Carole Hyde, executive director of the Palo Alto Humane Society, said her group does not believe that "trucking animals out of the area to crowded facilities and uncertain fates" constitutes good stewardship. Leanor Delgado, an educator at the organization, also lamented the loss of educational opportunities Palo Alto would experience if the shelter were shuttered.
"Given Palo Alto's often stated strong commitment to quality education, why would the city want to toss aside a locally based, humane education curriculum shared by Palo Alto Animal Services and the Palo Alto Humane Society?" Delgado asked.
The committee sided with the speakers and agreed to put the brakes on the staff recommendation. Members unanimously agreed that the city shouldn't rush into outsourcing animal services. Councilman Greg Schmid called the shelter's budget problems "a tough situation" and said more time is needed to find a solution.
Councilman Larry Klein agreed with those speakers who said eliminating animal services would create other problems, including more stray and feral animals. Many people, he said, would refuse to drive to Milpitas or San Jose to surrender their pets. Outsourcing may work for some city functions, he said, but in this case, the service reduction would be too severe.
"I think our animals are a key part of our community," said Klein, owner of two rescued dogs. "I'm not at all impressed with the idea of outsourcing."
Committee Chair Karen Holman, owner of a dog and a cat, agreed. The animal-services operation, she said, has been an important part of the Palo Alto community for more than 100 years.

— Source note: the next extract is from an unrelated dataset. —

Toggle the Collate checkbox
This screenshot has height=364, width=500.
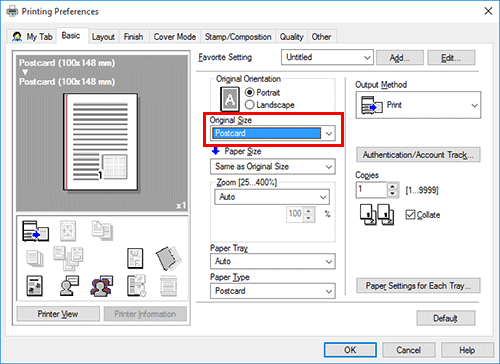[410, 215]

"I think we are a healthier, happier community if we can keep the services here," Holman said.
The committee unanimously backed a proposal from Klein, which calls for keeping the shelter open but finding ways to raise about $100,000 in revenues and to cut about $200,000 in expenditures in fiscal year 2013, which begins July 1. The proposal also directs Keene to create a task force that would make further recommendations for raising revenues and cutting costs with the goal of completely closing the budget gap by fiscal year 2016.
The committee's recommendation pleased the audience, prompting applause from the crowded City Hall room. But City Manager James Keene warned that this just means other programs or services would have to be impacted.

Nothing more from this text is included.